I am trying to compute the following integral $$\int_0^\pi \frac{dx}{1+a^2\cos^2(x)}$$
But I got stuck on my way. Indeed, enforcing the change of variables $t =\cos^2x$ leads to
$$\int_0^\pi \frac{d x}{1+a^2\cos^2(x)}= \int_{-1}^1 \frac{d x}{(1+a^2t^2)(1-t^2)^{1/2}}dx =2\int_{0}^1 \frac{d x}{(1+a^2t^2)(1-t^2)^{1/2}}dx$$
then what next? I though this was related the beta and Gamma function but it seems not. Can some help me here?
On
Let $u=a\cos x$. Then $du=-a\sin x\,dx$ and $u(0)=a; u(\pi)=-a$ so $$\int_0^\pi \frac{\sin x}{1+a^2\cos^2(x)}dx=-\frac1a\int_{-a}^a\frac1{1+u^2}\,du$$ or $$-\frac1a\left[\tan^{-1}u\right]_{-a}^a=-\frac1a(2\tan^{-1}a)=\boxed{-\frac2a\tan^{-1}a}$$
On
i would use $$\sin(x)=\frac{2t}{1+t^2}$$ $$\cos(x)=\frac{1-t^2}{1+t^2}$$ and $$dx=\frac{2}{1+t^2}dt$$
On
Bioche's rules say the right substitution should be $t=\tan x$.
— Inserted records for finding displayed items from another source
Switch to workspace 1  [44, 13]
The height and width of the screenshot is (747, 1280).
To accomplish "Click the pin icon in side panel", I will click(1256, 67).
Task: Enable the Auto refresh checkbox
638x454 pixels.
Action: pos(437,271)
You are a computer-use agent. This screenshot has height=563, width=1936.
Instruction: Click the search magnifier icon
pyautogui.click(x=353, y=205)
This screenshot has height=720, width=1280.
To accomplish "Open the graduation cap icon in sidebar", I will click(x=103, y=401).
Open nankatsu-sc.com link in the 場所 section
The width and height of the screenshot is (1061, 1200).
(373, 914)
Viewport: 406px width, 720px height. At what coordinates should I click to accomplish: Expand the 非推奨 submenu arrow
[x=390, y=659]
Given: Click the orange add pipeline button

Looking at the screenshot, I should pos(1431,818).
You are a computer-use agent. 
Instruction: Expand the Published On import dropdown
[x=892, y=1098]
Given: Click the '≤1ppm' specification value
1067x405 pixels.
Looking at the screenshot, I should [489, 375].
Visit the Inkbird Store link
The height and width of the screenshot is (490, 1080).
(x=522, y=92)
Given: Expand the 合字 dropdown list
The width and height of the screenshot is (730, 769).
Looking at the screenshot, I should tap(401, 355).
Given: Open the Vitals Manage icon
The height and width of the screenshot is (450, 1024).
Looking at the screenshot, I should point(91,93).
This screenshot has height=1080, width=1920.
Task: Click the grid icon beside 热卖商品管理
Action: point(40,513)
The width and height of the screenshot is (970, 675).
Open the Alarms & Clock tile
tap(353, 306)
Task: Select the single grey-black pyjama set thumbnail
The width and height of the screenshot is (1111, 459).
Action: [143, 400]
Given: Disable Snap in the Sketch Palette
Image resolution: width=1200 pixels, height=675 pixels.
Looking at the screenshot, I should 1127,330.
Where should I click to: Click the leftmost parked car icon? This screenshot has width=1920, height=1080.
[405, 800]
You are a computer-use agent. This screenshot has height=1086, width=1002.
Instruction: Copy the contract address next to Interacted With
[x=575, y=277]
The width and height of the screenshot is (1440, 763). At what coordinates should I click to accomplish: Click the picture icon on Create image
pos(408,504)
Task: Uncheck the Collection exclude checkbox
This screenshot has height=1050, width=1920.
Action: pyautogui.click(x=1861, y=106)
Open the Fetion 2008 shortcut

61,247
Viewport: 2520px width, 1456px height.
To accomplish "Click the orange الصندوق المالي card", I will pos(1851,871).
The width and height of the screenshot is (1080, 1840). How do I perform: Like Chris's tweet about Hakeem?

Indeed, then $\; \mathrm d x=\dfrac{ \mathrm d t}{1+t^2}$, so that \begin{align}\int\frac{\mathrm d x}{1+a^2\cos^2(x)}&=\int\frac{\mathrm d t}{(1+t^2)\biggl(1+\cfrac{a^2}{1+t^2}\biggr)}=\int\frac{\mathrm d t}{1+a^2+t^2}\\&=\frac1{\sqrt{1+a^2}}\,\arctan \frac t{\sqrt{1+a^2}}. \end{align}
Here is another way. Consider the identity $$\cos^2x=\frac{1+\cos 2x}{2}$$ and the integral is then transformed into $$2\int_{0}^{\pi}\frac{dx}{2+a^2+a^2\cos 2x}$$ and using substitution $$2x=t$$ we get $$\int_{0}^{2\pi}\frac{dt}{2+a^2+a^2\cos t} $$ Since $\cos(2\pi - t) =\cos t$ we can see that the above integral is equal to $$2\int_{0}^{\pi}\frac{dt}{2+a^2+a^2\cos t} $$ and using the standard formula $$\int_{0}^{\pi}\frac{dx}{A+B\cos x}=\frac{\pi} {\sqrt{A^2-B^2}}$$ we can see that the integral in question is equal to $$\frac{2\pi}{\sqrt{(2+a^2)^2-a^4}}=\frac{\pi}{\sqrt{1+a^2}}$$ The standard formula given above can be proved using the substitution $$(A+B\cos x) (A-B\cos y) =A^2-B^2$$ and is valid for $A>|B|$.